C’est un pan du patrimoine industriel normand qui s’apprête à disparaître. À Saint-Pierre-en-Auge, dans le Calvados, la célèbre usine de fabrication de boîtes à camembert fermera définitivement ses portes au printemps prochain. Le groupe Lactalis, propriétaire du site, s’est engagé à reclasser les 104 salariés concernés, mais les syndicats jugent les conditions proposées inacceptables.
Un plan de sauvegarde contesté
Pour de nombreux employés, le plan social est insuffisant et inadapté à leur situation. Certains, comme Mickaël Betzel, délégué FO, rappellent que plusieurs salariés n’ont pas de permis de conduire, ce qui complique tout reclassement à distance. D’autres dénoncent le montant dérisoire des indemnités prévues. Christophe Lemoigne, agent de maintenance depuis vingt-cinq ans, ne toucherait que cinq mois de salaire brut. Il dit son amertume face à une entreprise à laquelle il a consacré une grande partie de sa vie, souvent au détriment de ses nuits et de sa santé.

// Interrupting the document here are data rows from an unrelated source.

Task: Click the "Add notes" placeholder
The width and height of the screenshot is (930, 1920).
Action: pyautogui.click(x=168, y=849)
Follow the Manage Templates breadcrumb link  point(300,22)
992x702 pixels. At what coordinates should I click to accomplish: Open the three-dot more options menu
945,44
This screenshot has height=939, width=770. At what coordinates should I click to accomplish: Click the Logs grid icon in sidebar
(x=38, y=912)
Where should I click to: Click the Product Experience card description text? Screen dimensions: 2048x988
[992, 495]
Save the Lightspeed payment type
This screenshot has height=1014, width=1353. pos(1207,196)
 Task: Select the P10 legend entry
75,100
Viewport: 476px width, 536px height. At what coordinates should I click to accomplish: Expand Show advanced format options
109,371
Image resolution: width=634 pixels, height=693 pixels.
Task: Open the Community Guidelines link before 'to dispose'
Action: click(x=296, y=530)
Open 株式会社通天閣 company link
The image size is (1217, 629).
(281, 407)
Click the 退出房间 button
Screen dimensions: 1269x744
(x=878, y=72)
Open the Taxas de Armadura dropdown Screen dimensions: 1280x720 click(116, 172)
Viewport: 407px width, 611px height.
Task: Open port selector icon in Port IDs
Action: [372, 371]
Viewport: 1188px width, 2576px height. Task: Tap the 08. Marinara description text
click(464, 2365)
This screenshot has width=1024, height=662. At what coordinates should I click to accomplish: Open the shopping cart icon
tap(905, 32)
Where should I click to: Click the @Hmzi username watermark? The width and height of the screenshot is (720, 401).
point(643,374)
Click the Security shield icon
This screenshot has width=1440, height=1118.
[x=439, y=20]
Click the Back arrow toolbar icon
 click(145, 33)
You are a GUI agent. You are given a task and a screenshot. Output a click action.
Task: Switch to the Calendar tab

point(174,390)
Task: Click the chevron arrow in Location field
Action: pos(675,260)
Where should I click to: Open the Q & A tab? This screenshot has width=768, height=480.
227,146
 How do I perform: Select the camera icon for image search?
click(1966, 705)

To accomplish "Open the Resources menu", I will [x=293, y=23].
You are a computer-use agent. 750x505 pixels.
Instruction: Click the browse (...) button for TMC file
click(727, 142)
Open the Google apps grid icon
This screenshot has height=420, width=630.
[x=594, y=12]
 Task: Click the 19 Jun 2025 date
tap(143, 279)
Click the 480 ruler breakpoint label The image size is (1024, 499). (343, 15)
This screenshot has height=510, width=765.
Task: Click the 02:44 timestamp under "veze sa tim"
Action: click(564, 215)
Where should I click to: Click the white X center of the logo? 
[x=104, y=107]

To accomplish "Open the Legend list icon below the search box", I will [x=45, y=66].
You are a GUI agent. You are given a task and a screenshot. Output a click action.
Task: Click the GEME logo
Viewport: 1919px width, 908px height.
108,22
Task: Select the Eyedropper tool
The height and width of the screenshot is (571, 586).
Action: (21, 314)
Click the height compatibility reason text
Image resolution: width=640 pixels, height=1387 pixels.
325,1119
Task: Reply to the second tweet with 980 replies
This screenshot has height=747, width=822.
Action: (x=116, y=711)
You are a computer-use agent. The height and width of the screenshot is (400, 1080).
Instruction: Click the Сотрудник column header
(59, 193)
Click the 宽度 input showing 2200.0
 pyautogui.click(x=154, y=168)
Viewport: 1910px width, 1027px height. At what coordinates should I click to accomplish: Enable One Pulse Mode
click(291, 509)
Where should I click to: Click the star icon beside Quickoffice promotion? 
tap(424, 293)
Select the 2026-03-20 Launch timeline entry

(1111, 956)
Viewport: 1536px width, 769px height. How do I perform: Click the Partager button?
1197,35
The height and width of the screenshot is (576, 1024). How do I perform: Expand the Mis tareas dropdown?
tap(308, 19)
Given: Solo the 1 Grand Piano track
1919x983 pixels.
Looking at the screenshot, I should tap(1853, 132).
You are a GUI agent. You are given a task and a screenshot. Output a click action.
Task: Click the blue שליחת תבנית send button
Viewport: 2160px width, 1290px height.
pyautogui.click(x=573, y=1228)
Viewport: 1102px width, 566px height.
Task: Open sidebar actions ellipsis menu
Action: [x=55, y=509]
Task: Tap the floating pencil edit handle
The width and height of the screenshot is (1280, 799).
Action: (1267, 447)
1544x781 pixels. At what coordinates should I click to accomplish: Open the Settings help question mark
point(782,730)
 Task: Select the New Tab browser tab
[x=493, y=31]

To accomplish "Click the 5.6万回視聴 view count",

Une perte pour toute une commune
L’usine, qui produisait les boîtes en bois emblématiques du camembert normand, avait déjà traversé des turbulences. Mise en liquidation en 2010, elle avait été reprise l’année suivante par Lactalis, qui y avait investi 25 millions d’euros. Mais selon le groupe, la perte de compétitivité restait trop forte face à la concurrence et aux coûts de production. Le maire de Saint-Pierre-en-Auge, Jacky Marie, redoute désormais les conséquences sociales et économiques de cette fermeture. L’entreprise est le deuxième employeur de la commune et son départ pourrait accélérer la perte d’habitants. La production sera transférée dans une usine de l’Orne, mais la municipalité craint un vide difficile à combler. Lactalis affirme être en recherche active d’un repreneur, sans toutefois donner de garantie sur l’avenir du site.